[Extracted data entries]
------------
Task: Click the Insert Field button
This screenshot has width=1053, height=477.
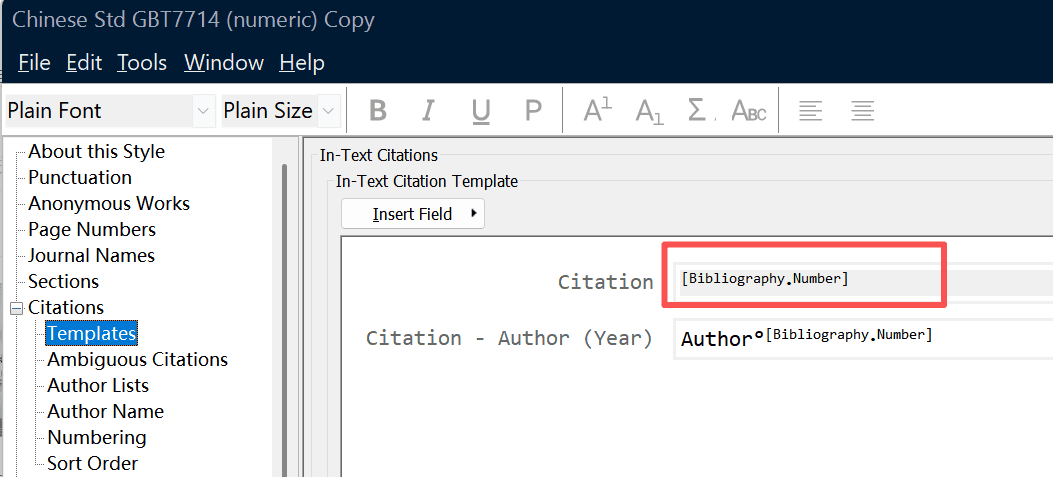Action: [413, 214]
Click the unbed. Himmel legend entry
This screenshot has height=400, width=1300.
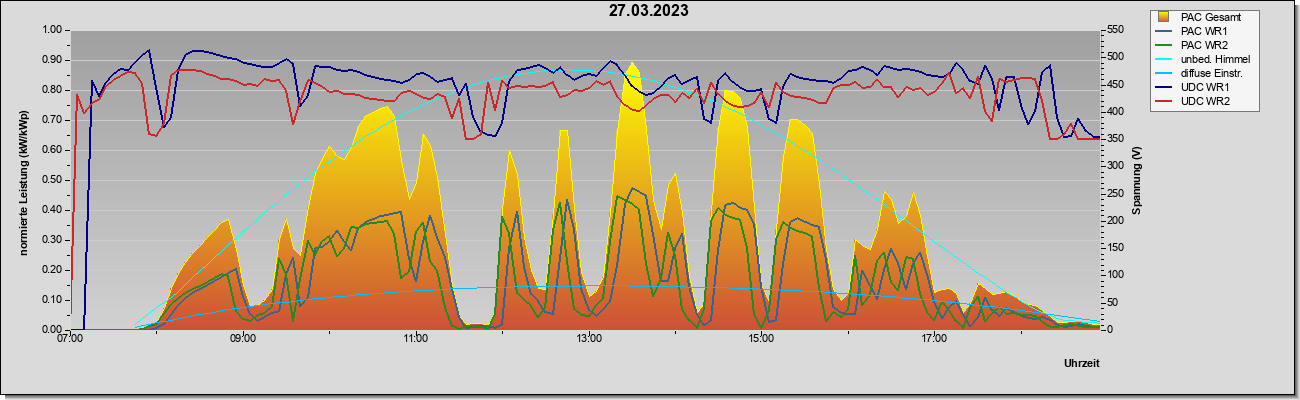(x=1204, y=59)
------------
WHAT THE TASK ASKS: For the word "Click", return every line of the records that holds it.

RESPONSE AREA:
Task: Click the Insert Field button
Click the unbed. Himmel legend entry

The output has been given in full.